L’obiettivo è che assumendo il farmaco, dopo alcuni cicli di chemioterapia a base di platino, “il tumore al pancreas e le metastasi – prosegue Bagalà – restino stabili. Ma pensiamo, sulla base dei dati clinici disponibili, che ci possa essere un’ulteriore risposta terapeutica e che la malattia possa continuare a ridursi“.
Secondo i risultati dello studio Polo, presentati a giugno all’ultimo congresso della Società americana di oncologia clinica (Asco), rispetto al placebo, la terapia di mantenimento con olaparib riduce del 47% il rischio di progressione della malattia. Un dato significativo, visto che l’attuale standard di terapia nel tumore del pancreas metastatico offre una mediana di sopravvivenza libera da progressione di malattia di soli 6 mesi. E fino a oggi, nessun trattamento di mantenimento per questa neoplasia aveva migliorato la sopravvivenza libera da progressione.

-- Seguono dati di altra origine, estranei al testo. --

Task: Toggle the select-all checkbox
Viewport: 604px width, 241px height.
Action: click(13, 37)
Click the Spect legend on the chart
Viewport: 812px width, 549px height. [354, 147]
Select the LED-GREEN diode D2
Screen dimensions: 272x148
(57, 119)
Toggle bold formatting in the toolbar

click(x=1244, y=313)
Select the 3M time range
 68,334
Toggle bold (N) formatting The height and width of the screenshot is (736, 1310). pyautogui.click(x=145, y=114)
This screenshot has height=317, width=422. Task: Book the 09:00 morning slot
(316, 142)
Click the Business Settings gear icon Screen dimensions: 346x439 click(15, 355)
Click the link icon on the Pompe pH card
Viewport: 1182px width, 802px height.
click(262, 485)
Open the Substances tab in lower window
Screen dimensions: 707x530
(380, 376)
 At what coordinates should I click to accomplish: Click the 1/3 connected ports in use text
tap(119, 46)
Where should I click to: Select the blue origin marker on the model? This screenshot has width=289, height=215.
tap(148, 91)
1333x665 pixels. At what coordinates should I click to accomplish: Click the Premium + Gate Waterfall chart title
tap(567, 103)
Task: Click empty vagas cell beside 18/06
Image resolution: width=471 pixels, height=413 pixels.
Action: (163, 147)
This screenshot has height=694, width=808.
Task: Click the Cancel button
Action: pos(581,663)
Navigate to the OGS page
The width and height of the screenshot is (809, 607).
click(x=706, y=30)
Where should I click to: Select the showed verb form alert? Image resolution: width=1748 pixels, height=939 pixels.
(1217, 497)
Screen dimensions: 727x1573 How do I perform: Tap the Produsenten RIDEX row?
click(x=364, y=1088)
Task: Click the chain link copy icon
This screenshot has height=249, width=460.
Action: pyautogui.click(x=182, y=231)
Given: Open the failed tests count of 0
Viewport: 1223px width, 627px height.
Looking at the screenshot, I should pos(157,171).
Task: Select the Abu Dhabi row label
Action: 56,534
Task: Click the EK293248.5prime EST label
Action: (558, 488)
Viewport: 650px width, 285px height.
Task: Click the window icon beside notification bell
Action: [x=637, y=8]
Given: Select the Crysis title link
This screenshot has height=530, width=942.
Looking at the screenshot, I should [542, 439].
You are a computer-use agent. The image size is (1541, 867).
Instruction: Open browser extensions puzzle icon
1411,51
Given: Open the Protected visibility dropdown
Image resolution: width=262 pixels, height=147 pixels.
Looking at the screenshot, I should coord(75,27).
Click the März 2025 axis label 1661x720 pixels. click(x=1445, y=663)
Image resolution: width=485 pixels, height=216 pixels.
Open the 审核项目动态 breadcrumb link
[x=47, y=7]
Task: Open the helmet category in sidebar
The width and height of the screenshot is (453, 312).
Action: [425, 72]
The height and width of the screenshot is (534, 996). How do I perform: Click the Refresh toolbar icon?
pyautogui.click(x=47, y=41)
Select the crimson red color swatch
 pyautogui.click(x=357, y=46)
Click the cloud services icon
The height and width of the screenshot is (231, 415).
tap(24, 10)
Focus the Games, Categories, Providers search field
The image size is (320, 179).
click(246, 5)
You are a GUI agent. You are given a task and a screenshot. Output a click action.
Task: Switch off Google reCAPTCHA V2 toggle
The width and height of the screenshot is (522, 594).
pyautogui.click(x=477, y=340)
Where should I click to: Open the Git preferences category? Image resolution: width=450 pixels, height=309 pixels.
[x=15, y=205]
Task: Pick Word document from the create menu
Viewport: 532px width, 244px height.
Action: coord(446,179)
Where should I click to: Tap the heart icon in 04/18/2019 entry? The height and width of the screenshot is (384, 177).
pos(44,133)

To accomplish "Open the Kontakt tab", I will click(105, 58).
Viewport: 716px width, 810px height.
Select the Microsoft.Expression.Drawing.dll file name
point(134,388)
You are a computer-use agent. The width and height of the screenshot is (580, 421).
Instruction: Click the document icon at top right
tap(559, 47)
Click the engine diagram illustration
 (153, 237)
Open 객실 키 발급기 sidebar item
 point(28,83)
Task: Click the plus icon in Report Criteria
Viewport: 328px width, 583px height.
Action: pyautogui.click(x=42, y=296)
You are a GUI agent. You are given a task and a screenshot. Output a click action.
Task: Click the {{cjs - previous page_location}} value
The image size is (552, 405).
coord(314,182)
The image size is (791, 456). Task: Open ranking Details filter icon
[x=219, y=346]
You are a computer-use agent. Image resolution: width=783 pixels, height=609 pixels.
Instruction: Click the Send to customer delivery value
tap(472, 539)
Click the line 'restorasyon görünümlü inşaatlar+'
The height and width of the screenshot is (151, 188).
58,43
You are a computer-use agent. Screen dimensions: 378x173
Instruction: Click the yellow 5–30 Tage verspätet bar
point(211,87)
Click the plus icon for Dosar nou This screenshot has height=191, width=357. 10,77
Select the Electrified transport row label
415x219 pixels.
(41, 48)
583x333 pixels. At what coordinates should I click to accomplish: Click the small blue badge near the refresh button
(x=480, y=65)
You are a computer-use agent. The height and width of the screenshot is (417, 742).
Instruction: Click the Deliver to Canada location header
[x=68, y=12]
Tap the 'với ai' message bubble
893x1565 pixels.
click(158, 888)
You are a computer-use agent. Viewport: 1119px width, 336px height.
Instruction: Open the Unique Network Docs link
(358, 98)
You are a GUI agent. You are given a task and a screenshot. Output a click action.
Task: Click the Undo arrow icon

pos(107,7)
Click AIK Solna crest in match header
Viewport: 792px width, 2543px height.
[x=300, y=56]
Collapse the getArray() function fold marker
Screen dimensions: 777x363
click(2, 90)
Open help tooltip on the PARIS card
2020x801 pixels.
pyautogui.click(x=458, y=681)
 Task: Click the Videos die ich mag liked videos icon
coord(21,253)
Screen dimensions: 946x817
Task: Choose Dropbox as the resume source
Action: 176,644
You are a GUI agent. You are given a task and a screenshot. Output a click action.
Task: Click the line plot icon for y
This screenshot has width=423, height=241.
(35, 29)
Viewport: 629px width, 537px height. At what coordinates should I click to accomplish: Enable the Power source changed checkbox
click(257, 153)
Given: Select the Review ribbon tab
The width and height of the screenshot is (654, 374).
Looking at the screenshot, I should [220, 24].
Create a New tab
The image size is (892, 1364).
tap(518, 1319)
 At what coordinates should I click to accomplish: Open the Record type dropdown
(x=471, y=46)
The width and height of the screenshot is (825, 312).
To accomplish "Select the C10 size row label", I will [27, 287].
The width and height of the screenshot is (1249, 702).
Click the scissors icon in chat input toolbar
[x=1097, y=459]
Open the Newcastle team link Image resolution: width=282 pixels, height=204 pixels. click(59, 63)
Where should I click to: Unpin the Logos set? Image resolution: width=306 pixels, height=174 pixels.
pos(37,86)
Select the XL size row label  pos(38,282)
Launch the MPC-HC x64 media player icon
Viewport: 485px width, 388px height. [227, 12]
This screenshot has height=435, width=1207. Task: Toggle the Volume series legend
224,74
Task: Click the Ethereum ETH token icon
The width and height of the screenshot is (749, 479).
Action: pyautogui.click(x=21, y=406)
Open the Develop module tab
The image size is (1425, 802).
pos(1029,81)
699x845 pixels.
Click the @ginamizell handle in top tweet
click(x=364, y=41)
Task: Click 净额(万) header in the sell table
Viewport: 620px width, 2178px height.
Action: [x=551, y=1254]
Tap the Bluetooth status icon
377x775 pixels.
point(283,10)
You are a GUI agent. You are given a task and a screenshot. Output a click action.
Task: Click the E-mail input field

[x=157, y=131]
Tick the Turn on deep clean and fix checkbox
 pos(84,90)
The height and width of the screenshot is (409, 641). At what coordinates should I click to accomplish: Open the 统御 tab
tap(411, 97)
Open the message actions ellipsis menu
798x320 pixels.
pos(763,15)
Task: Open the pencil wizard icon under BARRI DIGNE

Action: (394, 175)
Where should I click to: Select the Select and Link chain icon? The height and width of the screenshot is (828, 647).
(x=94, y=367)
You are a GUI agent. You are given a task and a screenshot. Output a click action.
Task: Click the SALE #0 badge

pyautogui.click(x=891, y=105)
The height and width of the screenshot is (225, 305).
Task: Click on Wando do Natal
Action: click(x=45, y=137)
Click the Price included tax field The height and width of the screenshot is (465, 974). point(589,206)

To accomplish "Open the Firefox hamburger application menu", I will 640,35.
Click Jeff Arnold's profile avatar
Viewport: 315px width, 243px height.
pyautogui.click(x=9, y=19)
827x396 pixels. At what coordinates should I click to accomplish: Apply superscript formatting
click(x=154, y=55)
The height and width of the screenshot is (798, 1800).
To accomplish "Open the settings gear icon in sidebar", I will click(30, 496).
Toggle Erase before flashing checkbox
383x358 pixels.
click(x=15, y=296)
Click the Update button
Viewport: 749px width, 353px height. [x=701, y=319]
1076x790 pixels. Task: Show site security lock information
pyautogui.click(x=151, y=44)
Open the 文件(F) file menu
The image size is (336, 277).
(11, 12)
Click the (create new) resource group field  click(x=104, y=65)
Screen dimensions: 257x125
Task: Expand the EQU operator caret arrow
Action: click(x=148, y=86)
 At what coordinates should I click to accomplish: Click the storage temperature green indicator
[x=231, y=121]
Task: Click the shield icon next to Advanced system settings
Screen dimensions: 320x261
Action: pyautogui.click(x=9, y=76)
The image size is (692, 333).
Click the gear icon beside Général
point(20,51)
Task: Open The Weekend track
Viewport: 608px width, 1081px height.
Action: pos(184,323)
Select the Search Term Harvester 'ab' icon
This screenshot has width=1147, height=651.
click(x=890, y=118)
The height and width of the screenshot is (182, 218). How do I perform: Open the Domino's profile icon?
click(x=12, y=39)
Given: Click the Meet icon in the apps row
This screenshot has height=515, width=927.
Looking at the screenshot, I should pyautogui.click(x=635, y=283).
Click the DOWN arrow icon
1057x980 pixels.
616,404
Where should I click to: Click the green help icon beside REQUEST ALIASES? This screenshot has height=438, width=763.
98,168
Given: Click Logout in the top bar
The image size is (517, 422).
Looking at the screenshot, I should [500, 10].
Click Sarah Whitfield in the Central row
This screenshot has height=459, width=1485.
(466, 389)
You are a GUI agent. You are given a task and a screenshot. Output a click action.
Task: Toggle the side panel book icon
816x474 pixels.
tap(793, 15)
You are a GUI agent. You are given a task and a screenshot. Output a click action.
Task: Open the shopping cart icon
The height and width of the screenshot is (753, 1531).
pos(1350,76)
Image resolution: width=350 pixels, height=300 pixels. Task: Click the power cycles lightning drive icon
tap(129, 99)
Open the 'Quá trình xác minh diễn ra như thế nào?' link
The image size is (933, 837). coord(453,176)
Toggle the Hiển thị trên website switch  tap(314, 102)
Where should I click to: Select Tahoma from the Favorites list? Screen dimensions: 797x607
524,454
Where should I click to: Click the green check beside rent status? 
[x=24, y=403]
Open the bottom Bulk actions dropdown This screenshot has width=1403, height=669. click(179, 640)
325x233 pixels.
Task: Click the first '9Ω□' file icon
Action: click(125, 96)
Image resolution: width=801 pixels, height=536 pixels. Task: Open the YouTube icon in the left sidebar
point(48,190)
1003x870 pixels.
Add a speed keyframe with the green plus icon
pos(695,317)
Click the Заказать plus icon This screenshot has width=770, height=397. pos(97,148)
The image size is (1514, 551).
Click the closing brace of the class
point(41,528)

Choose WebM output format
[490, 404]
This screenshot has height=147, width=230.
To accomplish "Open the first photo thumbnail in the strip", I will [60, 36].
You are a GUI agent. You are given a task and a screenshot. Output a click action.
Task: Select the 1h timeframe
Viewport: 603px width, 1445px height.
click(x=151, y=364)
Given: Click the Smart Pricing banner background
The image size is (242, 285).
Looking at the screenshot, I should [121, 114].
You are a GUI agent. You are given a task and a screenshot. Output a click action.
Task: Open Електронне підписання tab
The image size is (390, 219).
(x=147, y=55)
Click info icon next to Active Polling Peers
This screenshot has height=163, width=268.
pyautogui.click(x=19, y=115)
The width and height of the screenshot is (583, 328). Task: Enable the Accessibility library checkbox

Anche per il pancreas, dunque, è caccia alla mutazione. “E’ ormai sempre più frequente nella pratica clinica anche per il tumore del pancreas – afferma Bagalà – eseguire il test genetico del Brca: se il gene risulta mutato possiamo dare al paziente la chemioterapia più efficace e disponiamo poi di una terapia di mantenimento“. Anche per questo tumore, seppur a piccoli passi, la ricerca apre la strada a trattamenti ‘su misura’, in base alle mutazioni del profilo genico-molecolare del paziente.